So many sights prove a salve to the senses
All year I wait for spring.
Last year to my chagrin, it arrived in late fall. The heat hung on and on, confusing plants, wildlife and people. Then winter set in, six weeks late and the waiting game began.
I think of Florida has having “fast” months and “slow” months. January can be a delightful succession of Northern spring days. February wavers back and forth. March flies by in a frenzy. April dallies. In May, summer sets in, and June, July and August go by in slow motion. Some would argue that September should be dropped from the calendar. Fall’s getting later, but is always a welcome reprieve from the heat.
As for spring, trees are my bellwether. Red maples key out, oaks drop their leaves and pines grow “candles.” With the days growing longer, Southern dewberry, pennyroyal, pawpaw, blue-eyed grass and toadflax pop up. Walter’s viburnum blooms along roadsides.

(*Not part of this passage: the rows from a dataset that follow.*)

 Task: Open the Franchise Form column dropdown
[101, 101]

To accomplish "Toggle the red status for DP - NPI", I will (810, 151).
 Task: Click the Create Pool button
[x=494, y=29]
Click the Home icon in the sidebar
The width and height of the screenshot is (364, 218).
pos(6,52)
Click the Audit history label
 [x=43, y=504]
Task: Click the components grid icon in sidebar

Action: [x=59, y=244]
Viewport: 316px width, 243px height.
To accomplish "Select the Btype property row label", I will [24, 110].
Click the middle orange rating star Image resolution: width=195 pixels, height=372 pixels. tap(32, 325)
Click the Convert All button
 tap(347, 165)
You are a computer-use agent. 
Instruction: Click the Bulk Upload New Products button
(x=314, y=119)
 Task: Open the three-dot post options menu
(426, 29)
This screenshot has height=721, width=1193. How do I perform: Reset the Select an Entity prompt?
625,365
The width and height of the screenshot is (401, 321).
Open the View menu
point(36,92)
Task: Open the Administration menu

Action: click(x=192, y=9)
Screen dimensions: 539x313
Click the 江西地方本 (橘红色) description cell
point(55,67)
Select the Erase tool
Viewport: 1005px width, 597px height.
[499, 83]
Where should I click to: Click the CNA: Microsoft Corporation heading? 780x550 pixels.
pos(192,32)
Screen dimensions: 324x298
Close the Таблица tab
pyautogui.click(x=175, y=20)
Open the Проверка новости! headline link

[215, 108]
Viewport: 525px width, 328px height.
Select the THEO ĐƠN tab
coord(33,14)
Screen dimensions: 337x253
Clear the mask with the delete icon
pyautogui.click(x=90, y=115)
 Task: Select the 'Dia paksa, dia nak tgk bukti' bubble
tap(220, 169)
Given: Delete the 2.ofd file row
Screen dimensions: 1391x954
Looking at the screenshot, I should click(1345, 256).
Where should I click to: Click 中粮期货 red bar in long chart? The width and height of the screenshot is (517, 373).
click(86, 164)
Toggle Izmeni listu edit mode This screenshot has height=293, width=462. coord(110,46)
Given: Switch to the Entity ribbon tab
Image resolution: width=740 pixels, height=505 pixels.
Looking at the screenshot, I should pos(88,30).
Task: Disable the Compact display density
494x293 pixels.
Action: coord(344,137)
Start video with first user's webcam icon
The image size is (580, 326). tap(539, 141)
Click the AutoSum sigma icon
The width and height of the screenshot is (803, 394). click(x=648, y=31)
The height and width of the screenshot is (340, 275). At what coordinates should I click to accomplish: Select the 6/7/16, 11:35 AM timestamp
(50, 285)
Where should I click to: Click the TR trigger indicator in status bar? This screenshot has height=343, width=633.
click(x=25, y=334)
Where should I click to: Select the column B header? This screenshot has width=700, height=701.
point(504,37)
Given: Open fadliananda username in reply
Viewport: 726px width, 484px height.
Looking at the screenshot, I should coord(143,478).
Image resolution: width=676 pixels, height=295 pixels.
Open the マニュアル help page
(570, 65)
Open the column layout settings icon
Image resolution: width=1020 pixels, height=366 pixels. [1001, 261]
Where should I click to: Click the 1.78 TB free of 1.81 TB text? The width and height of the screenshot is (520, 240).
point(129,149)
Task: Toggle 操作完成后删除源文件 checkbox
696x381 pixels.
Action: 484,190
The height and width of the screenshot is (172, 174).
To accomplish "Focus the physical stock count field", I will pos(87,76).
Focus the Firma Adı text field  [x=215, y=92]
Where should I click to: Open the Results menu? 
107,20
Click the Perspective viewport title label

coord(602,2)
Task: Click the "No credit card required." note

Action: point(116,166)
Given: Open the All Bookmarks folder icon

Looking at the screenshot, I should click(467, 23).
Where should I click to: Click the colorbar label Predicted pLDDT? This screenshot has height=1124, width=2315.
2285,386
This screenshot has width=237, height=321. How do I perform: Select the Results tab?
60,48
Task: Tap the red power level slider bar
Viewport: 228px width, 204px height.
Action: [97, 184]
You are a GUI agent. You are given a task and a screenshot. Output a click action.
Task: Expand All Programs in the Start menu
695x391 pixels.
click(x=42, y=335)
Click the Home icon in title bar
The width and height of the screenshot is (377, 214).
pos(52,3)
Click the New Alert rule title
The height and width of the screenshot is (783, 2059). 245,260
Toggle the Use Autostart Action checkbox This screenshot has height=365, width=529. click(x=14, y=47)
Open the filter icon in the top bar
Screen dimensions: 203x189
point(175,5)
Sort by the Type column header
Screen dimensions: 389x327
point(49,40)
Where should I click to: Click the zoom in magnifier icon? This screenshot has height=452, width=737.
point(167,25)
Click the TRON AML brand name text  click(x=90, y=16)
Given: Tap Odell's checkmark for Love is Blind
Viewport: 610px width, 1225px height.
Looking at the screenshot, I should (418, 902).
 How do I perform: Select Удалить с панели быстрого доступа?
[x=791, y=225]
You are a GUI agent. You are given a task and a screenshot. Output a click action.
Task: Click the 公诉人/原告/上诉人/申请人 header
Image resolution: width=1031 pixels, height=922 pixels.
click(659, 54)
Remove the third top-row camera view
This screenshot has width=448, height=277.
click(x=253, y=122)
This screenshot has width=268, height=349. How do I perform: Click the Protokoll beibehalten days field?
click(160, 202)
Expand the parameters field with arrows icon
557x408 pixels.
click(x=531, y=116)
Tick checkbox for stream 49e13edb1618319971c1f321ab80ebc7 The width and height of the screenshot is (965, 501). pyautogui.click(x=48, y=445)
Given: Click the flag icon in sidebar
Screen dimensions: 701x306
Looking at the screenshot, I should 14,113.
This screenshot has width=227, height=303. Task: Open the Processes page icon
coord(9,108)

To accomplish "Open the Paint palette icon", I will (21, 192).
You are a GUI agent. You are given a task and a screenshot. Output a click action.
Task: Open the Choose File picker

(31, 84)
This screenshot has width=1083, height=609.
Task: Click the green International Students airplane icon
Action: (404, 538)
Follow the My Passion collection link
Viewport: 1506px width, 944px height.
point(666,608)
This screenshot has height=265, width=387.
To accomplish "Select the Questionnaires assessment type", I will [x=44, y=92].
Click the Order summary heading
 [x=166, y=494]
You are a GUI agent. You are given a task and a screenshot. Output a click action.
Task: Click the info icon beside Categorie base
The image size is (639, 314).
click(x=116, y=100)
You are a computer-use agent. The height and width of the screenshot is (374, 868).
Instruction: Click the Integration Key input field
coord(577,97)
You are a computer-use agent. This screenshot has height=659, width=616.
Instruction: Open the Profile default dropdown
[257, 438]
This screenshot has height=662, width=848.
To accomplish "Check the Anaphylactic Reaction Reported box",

Shy iris favors watery places. I stop by a stream to photograph the first of the season — always the most beautiful.
Lupine likes it dry. Often my botanist friend, John Beckner, and I found it blooming in hot sandy places. All winter I wait for the lupine to bloom at Oscar Scherer State Park.
This year at Little Manatee River State Park, I almost missed the fringe trees in bloom, a rare sight in Florida.
Like some avian airport, Florida is full of departures and arrivals — robins and swallow-tailed kites, just to mention a few. On windy days, migrants blown off course pull in the birders. In my yard, raucous jays, cardinals and woodpeckers announce their availability! Screech owls court at dawn and dusk. Black racers mate.
Though timetables are a bit off, one sure thing is that too soon, spring is gone. If you blink, you might miss it.